PROBLEM TO WORK ON>
Please copy out the items, requests included, beginning at the line that contains "Choose the 10¹" and stopping after the line that contains "Action: pyautogui.click(x=194, y=328)", with every coordinate in the answers scaled by 0.8 and rounded to a whole number, halves rounding up. Leave the pictures out.

::::::::

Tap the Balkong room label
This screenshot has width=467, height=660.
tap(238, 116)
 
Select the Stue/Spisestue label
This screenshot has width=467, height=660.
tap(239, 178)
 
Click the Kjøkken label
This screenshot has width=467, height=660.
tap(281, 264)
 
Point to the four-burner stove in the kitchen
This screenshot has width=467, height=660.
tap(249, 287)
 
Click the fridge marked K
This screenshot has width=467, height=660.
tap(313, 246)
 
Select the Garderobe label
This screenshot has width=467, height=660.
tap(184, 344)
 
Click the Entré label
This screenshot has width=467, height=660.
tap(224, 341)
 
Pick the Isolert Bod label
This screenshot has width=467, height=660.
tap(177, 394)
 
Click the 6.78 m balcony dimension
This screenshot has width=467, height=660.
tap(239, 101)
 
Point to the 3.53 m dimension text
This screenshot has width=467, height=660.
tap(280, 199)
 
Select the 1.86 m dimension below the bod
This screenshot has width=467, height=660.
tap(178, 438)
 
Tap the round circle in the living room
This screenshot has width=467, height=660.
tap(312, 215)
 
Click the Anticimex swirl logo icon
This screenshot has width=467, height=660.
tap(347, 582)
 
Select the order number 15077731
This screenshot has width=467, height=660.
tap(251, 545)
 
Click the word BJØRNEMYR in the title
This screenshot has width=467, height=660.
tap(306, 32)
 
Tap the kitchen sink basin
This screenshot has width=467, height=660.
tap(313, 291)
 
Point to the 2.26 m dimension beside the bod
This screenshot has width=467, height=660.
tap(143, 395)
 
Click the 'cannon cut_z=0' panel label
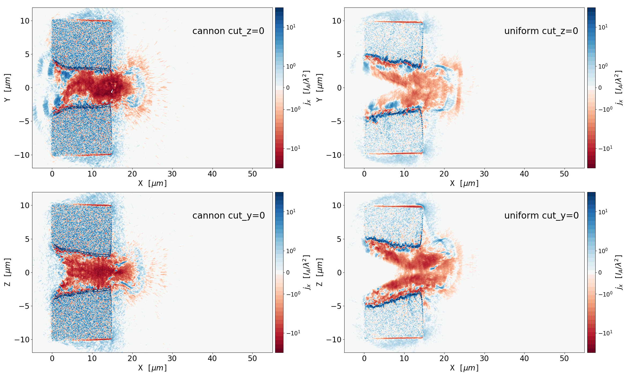click(x=228, y=31)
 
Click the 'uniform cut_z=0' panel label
click(x=541, y=31)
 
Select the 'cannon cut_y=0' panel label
click(x=229, y=216)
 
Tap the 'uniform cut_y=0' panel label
click(x=541, y=216)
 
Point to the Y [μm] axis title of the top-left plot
click(x=8, y=88)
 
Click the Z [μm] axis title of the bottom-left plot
click(x=8, y=272)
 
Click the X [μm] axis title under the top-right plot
click(x=464, y=183)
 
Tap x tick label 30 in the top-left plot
click(x=172, y=174)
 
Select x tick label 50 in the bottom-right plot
click(x=564, y=359)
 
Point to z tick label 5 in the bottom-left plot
click(x=27, y=239)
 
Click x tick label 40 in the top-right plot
click(x=524, y=174)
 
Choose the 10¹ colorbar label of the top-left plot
click(x=291, y=27)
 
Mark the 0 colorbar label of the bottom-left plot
click(x=288, y=273)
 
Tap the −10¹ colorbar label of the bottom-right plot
click(x=605, y=333)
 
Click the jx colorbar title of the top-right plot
click(x=619, y=88)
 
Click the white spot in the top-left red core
click(x=112, y=91)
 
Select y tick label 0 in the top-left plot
click(x=27, y=88)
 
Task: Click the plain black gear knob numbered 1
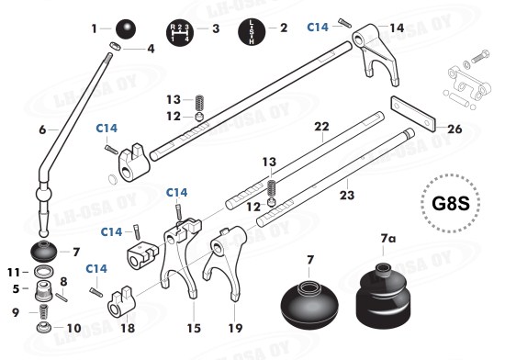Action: pyautogui.click(x=126, y=29)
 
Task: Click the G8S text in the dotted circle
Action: pyautogui.click(x=451, y=204)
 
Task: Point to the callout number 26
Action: pyautogui.click(x=454, y=129)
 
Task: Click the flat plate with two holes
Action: pyautogui.click(x=413, y=113)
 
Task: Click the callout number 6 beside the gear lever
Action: pyautogui.click(x=42, y=129)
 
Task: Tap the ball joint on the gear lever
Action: pyautogui.click(x=43, y=194)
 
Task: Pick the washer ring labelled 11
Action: pyautogui.click(x=44, y=272)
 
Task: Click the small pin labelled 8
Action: pyautogui.click(x=62, y=297)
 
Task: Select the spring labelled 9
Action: pyautogui.click(x=43, y=312)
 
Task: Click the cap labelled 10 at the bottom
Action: pyautogui.click(x=44, y=328)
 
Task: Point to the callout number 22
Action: pyautogui.click(x=321, y=127)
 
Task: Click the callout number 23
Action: pyautogui.click(x=347, y=195)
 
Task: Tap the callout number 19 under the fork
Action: pyautogui.click(x=235, y=328)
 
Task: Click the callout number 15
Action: pyautogui.click(x=194, y=328)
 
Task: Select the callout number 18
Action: pyautogui.click(x=128, y=328)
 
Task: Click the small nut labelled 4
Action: pyautogui.click(x=116, y=46)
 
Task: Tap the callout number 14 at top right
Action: pyautogui.click(x=397, y=28)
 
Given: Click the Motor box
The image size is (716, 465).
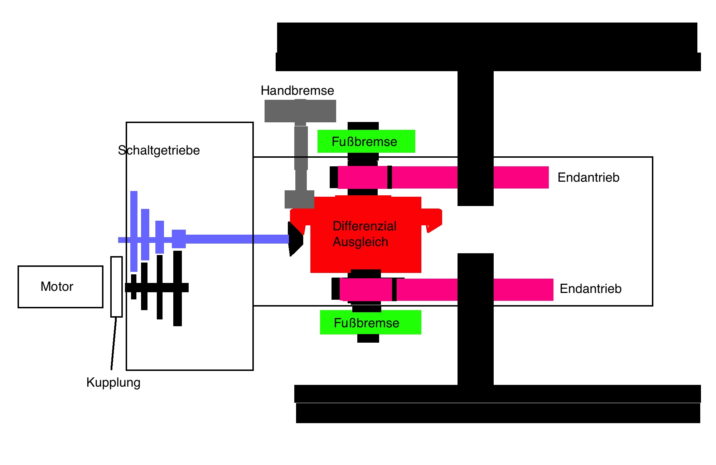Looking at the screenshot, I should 60,287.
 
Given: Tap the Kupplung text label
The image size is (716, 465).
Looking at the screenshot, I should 113,382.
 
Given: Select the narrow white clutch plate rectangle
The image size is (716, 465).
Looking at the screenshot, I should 116,287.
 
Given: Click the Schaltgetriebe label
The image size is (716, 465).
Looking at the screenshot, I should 159,150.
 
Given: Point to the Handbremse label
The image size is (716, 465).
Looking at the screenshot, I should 297,90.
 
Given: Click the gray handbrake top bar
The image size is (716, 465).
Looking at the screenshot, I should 300,111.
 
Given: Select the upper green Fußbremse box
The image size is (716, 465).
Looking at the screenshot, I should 366,141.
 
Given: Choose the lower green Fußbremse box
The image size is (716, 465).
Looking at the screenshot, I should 370,322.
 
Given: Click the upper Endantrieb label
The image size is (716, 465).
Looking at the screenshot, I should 588,177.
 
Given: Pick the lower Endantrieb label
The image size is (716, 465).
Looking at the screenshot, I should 590,289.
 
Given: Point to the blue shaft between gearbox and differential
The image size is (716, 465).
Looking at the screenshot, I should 236,239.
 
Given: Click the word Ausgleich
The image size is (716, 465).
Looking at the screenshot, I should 360,242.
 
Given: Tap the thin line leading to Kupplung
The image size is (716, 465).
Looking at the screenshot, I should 114,343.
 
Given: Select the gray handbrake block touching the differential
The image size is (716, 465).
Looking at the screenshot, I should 299,199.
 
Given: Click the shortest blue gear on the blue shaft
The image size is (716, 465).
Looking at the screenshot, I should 179,239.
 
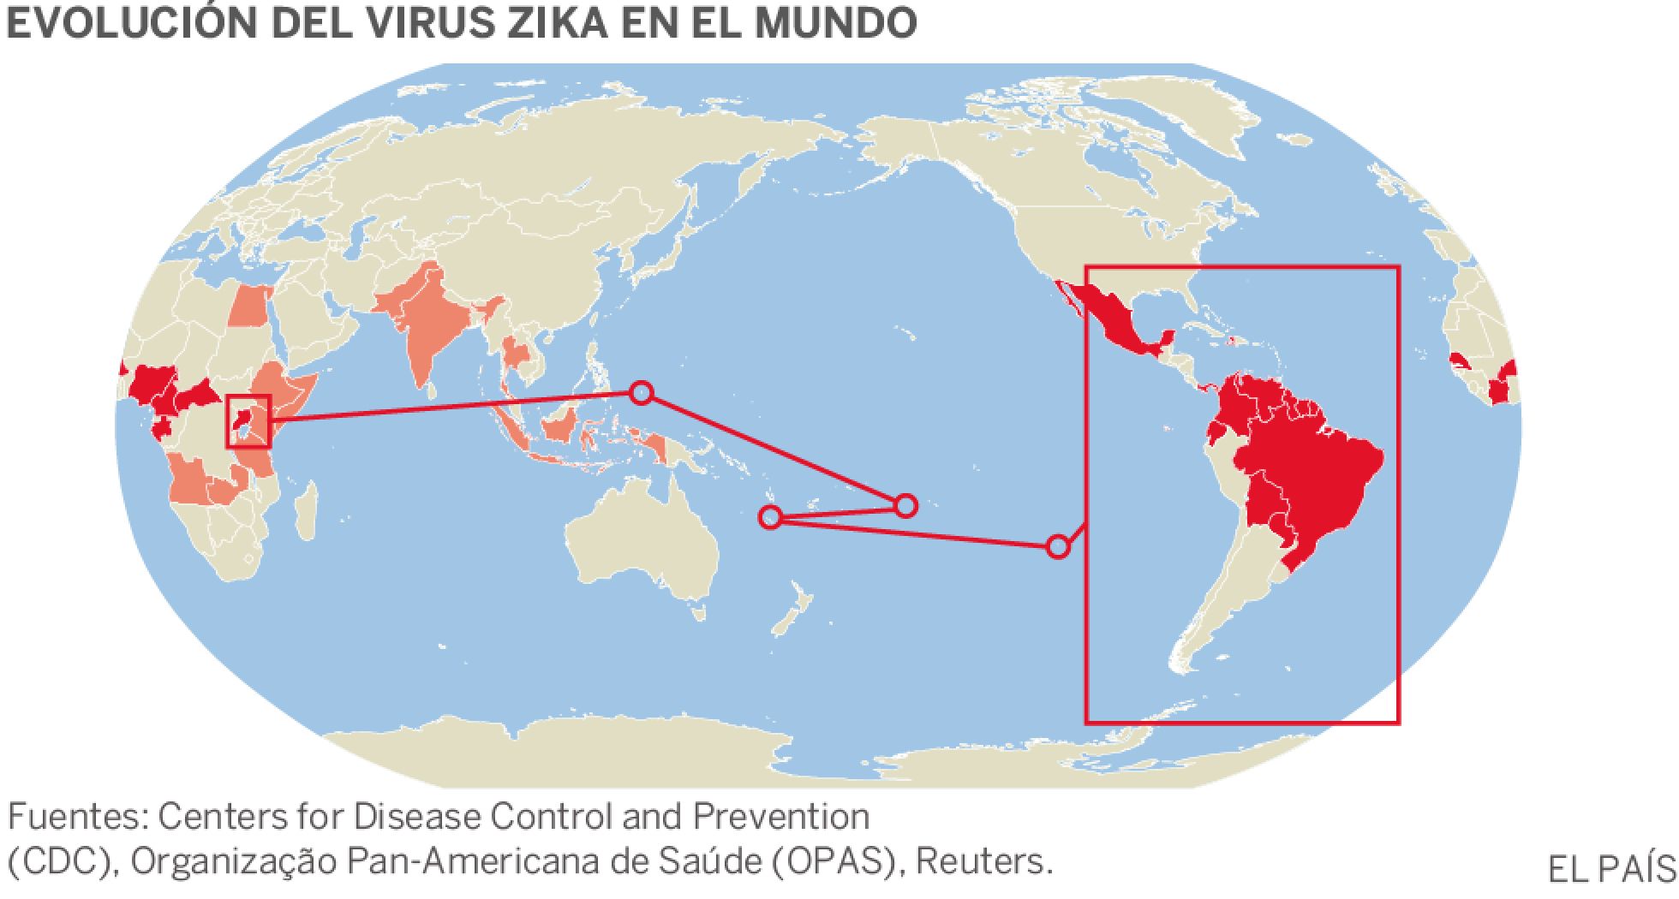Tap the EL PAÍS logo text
[1610, 870]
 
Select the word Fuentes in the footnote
[76, 817]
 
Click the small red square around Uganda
[248, 421]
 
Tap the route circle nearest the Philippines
[641, 393]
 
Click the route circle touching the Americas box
[1058, 546]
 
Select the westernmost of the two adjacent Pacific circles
[770, 516]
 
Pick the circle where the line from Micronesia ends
[905, 505]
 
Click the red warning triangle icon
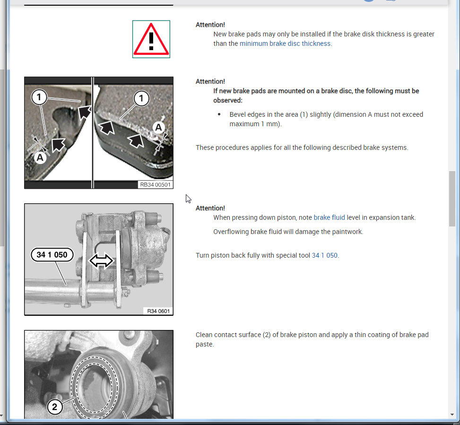pyautogui.click(x=151, y=39)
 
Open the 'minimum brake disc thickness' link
pyautogui.click(x=285, y=43)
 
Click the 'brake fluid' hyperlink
pyautogui.click(x=329, y=217)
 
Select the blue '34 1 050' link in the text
pyautogui.click(x=324, y=255)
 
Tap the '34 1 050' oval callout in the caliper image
pyautogui.click(x=52, y=255)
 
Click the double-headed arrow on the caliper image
pyautogui.click(x=101, y=260)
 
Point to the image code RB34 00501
pyautogui.click(x=155, y=184)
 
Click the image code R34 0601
pyautogui.click(x=158, y=311)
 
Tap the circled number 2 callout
pyautogui.click(x=54, y=407)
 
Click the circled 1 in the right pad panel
pyautogui.click(x=141, y=98)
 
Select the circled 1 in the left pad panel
pyautogui.click(x=39, y=97)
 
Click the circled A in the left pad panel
pyautogui.click(x=40, y=157)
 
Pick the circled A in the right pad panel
pyautogui.click(x=158, y=127)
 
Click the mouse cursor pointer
pyautogui.click(x=188, y=199)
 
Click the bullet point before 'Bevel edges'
pyautogui.click(x=219, y=114)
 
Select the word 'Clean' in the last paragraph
pyautogui.click(x=204, y=335)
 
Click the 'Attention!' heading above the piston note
pyautogui.click(x=210, y=208)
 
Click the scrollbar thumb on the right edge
pyautogui.click(x=452, y=199)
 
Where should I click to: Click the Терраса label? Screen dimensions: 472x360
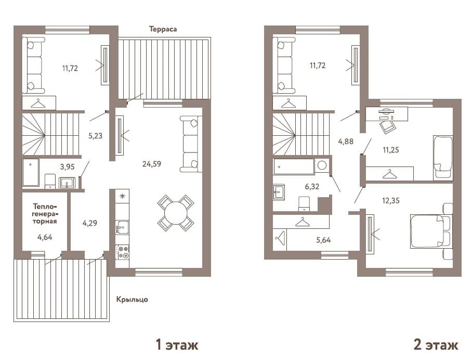(x=163, y=29)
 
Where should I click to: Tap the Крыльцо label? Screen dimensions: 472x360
(x=132, y=300)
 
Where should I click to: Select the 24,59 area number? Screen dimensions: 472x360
(x=152, y=164)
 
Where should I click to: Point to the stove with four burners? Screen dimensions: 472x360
(x=123, y=252)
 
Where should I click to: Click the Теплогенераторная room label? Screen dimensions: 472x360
(x=45, y=214)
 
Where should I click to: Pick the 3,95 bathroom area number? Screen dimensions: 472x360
(x=67, y=166)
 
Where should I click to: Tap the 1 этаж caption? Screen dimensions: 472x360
(x=177, y=344)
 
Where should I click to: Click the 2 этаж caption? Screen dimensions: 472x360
(x=436, y=344)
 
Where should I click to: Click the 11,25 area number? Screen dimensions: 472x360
(x=391, y=150)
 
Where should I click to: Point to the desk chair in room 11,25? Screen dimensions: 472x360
(x=387, y=126)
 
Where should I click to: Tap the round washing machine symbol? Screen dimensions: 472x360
(x=322, y=166)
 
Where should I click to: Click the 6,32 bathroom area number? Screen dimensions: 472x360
(x=312, y=187)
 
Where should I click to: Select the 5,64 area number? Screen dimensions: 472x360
(x=323, y=240)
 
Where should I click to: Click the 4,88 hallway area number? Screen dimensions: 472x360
(x=346, y=142)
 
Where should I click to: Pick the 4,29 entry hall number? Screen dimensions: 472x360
(x=90, y=223)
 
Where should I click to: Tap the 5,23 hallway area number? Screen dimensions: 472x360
(x=95, y=136)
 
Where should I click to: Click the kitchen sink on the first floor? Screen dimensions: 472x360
(x=123, y=227)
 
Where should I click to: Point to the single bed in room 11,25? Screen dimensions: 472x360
(x=443, y=158)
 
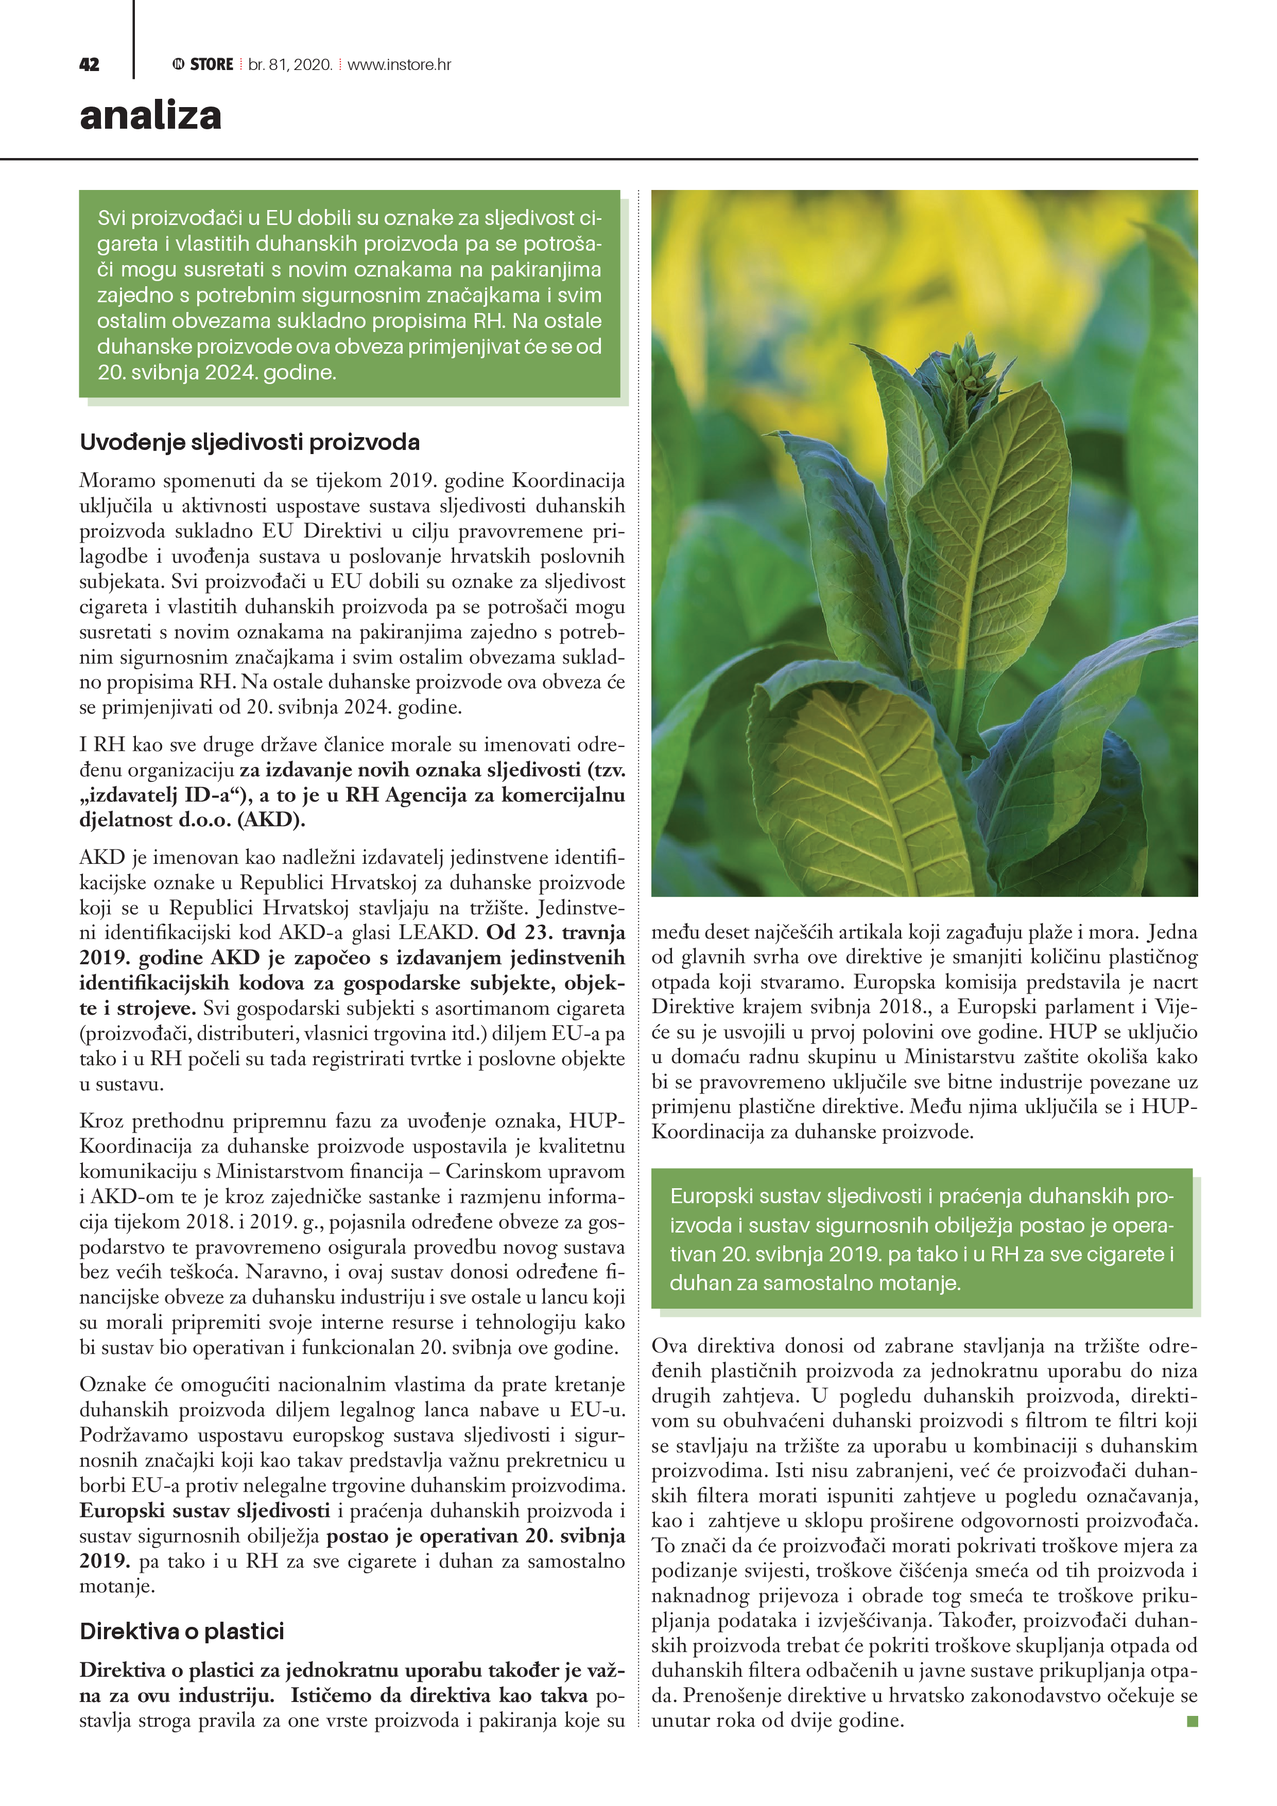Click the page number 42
coord(89,64)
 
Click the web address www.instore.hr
coord(399,64)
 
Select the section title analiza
coord(150,115)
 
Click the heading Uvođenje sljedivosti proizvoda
coord(249,442)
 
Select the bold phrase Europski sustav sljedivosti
coord(204,1511)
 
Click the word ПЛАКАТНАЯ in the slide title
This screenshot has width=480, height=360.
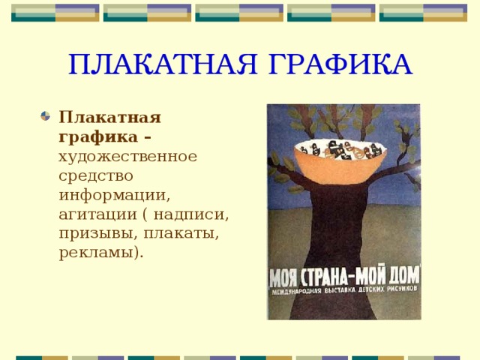(x=151, y=64)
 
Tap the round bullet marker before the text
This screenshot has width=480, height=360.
(x=46, y=117)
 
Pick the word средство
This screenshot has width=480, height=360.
(x=96, y=176)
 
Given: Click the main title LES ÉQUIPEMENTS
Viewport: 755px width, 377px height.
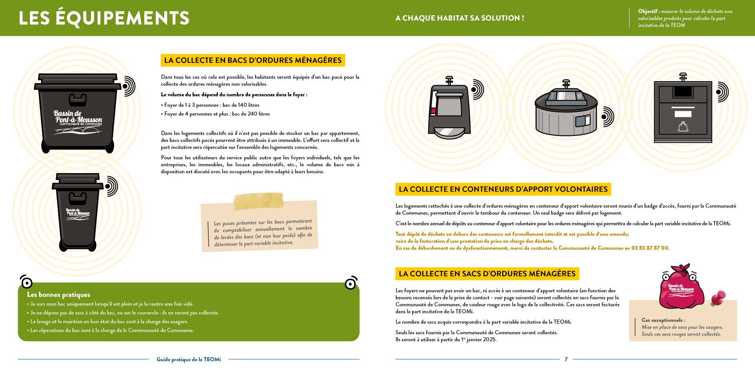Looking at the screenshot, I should click(x=104, y=18).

::::::::

WRITTEN REPLY>
Choose the 10¹ colorbar label of the top-left plot
click(x=233, y=22)
 
Mark the 0 colorbar label of the bottom-left plot
click(x=230, y=218)
 
Tap the −10¹ colorbar label of the bottom-right plot
click(x=484, y=266)
 
Click the jx colorbar title of the top-right plot
click(x=495, y=70)
 
Click the white spot in the top-left red core
click(x=90, y=73)
 
Select y tick label 0 in the top-left plot
click(x=22, y=70)
 
Task: Click the plain black gear knob numbered 1
Action: pyautogui.click(x=101, y=23)
 
Task: Click the G8S text in the dotted circle
Action: pyautogui.click(x=361, y=163)
 
Task: Point to the callout number 26
Action: pyautogui.click(x=363, y=103)
 
Task: Click the flat plate with two holes
Action: pyautogui.click(x=330, y=90)
 
Task: Click the callout number 6 beside the gear lever
Action: pyautogui.click(x=34, y=103)
 
Task: Tap the ball joint on the gear lever
Action: pyautogui.click(x=34, y=155)
 
Task: Pick the washer ring labelled 11
Action: pyautogui.click(x=35, y=218)
 
Task: Click the small pin labelled 8
Action: pyautogui.click(x=50, y=238)
 
Task: Select the spring labelled 9
Action: pyautogui.click(x=34, y=250)
 
Task: Click the cap labelled 10 at the bottom
Action: pyautogui.click(x=35, y=262)
 
Task: Point to the callout number 22
Action: pyautogui.click(x=257, y=102)
 
Task: Click the callout number 23
Action: pyautogui.click(x=278, y=156)
 
Task: Tap the callout number 19 under the fork
Action: pyautogui.click(x=188, y=262)
 
Task: Click the callout number 15
Action: pyautogui.click(x=155, y=262)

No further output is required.